Although Globix provides comprehensive facilities management services, including
human and technical monitoring of all production servers 24 hours-per-day, seven
days-per-week, Globix does not guarantee that our Internet access will be
uninterrupted, error-free or secure. Any disruption in the Internet access to
our Web site provided by Globix could materially adversely affect our business,
results of operations and financial condition. Our insurance policies may not
adequately compensate us for any losses that we may incur because of any
failures in our system or interruptions in the delivery of our services. Our
business, results of operations and financial condition could be materially
adversely affected by any event, damage or failure that interrupts or delays our
operations.

THERE ARE RISKS OF INCREASED USERS STRAINING OUR SYSTEMS AND OTHER SYSTEM
MALFUNCTIONS.

     In the past, our Web sites have experienced significant increases in
traffic when there have been important business or financial news stories and
during the seasonal periods of peak SEC filing activity. In addition, the number
of our users has continued to increase over time and we are seeking to further
increase the size of our user base and the frequency with which they use our
services. Therefore, our Web site must accommodate an increasingly high volume
of traffic and deliver frequently updated information. Our Web sites have in the
past, and may in the future, experience slower response times or other problems
for a variety of reasons, including hardware capacity restraints and software
failures. These strains on our system could cause customer dissatisfaction and
could discourage visitors from becoming paying subscribers. We also depend on
the Level I EDGAR feed we purchase in order to provide SEC filings on a
real-time basis. Our Web sites could experience disruptions or interruptions in
service due to the failure or delay in the transmission or receipt of this
information.

These types of occurrences could cause users to perceive our Web sites as not
functioning properly and cause them to use other methods, including the SEC's
Web site or those of our competitors, to obtain EDGAR-based information.

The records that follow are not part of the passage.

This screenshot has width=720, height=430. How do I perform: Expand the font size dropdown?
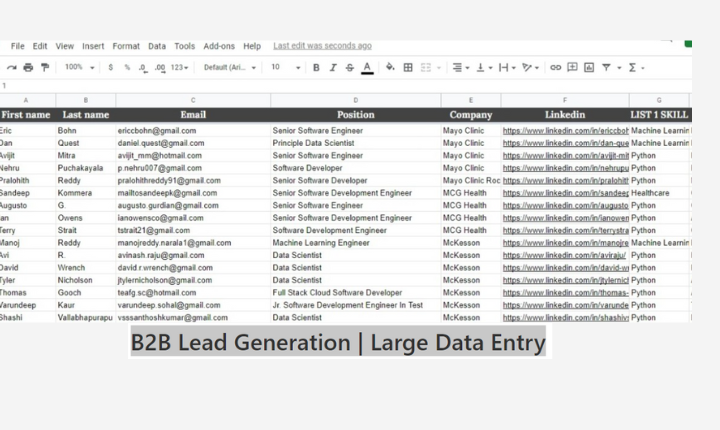[x=282, y=67]
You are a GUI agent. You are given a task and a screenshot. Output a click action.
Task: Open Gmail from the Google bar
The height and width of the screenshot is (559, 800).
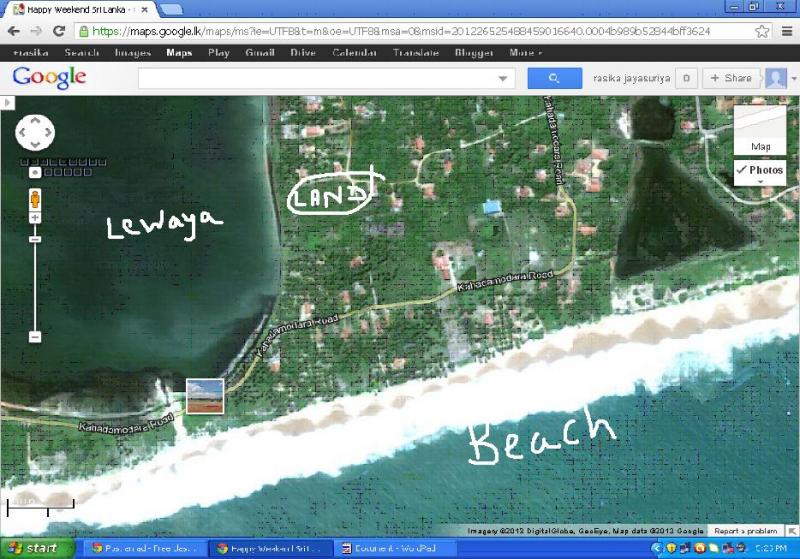coord(259,53)
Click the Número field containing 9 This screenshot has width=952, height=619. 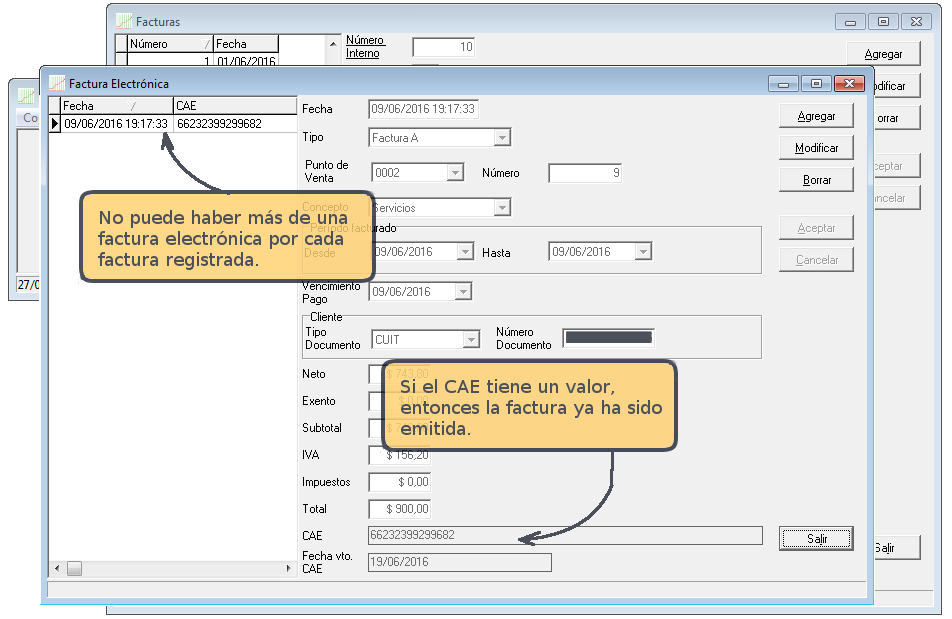(586, 173)
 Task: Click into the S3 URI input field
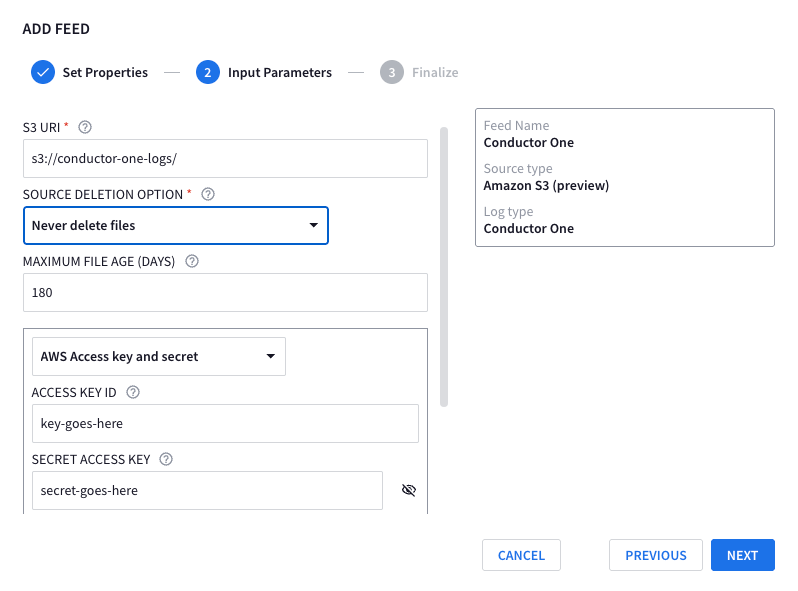coord(225,158)
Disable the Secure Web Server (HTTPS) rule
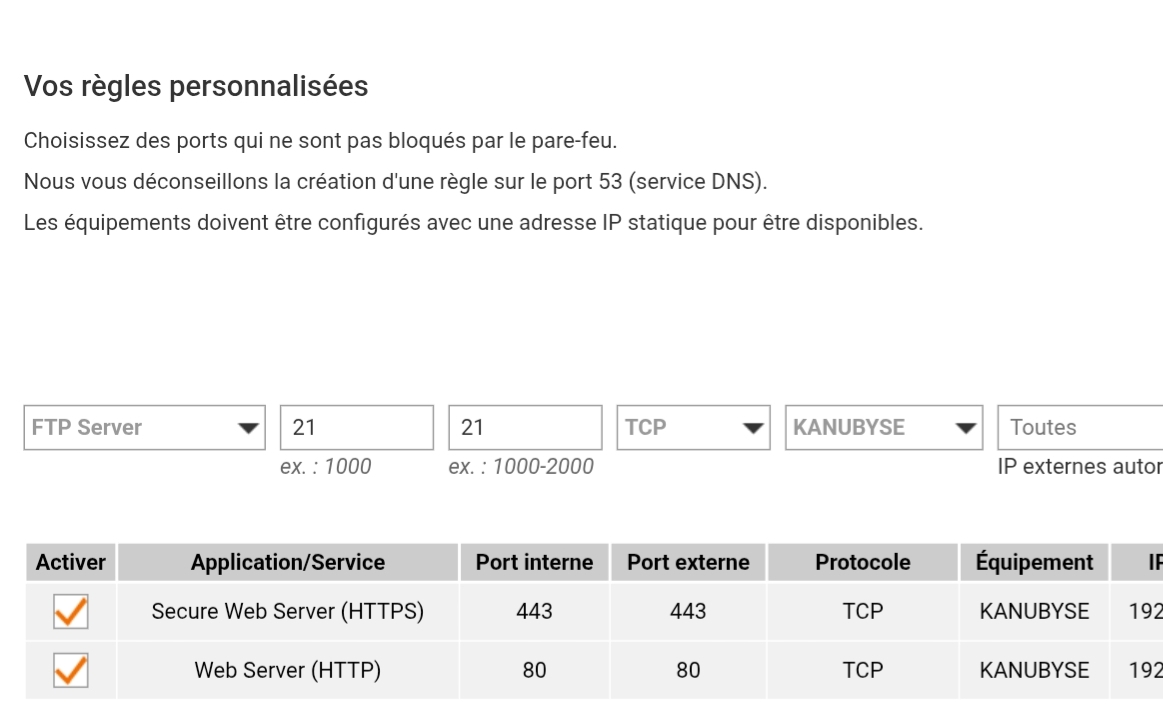 [71, 612]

WE LICENSE THE TERM EDGAR FROM THE SEC AND DEPEND ON OTHER INTELLECTUAL
PROPERTY.

     Trademarks and other proprietary rights, principally our proprietary
database technology, are important to our success and our competitive position.
The SEC is the owner of a United States trademark registration covering the use
of the term EDGAR. We have obtained a non-exclusive, royalty-free license from
the SEC to use the term EDGAR in our trademarks, service marks and corporate
name. This license is due to expire in September 2008. Since we have built
significant brand recognition through the use of the term EDGAR in our service
offerings, company name and Web sites, our business, results of operations and
financial condition could be adversely affected if we were to lose the right to
use the term EDGAR in the conduct of our business.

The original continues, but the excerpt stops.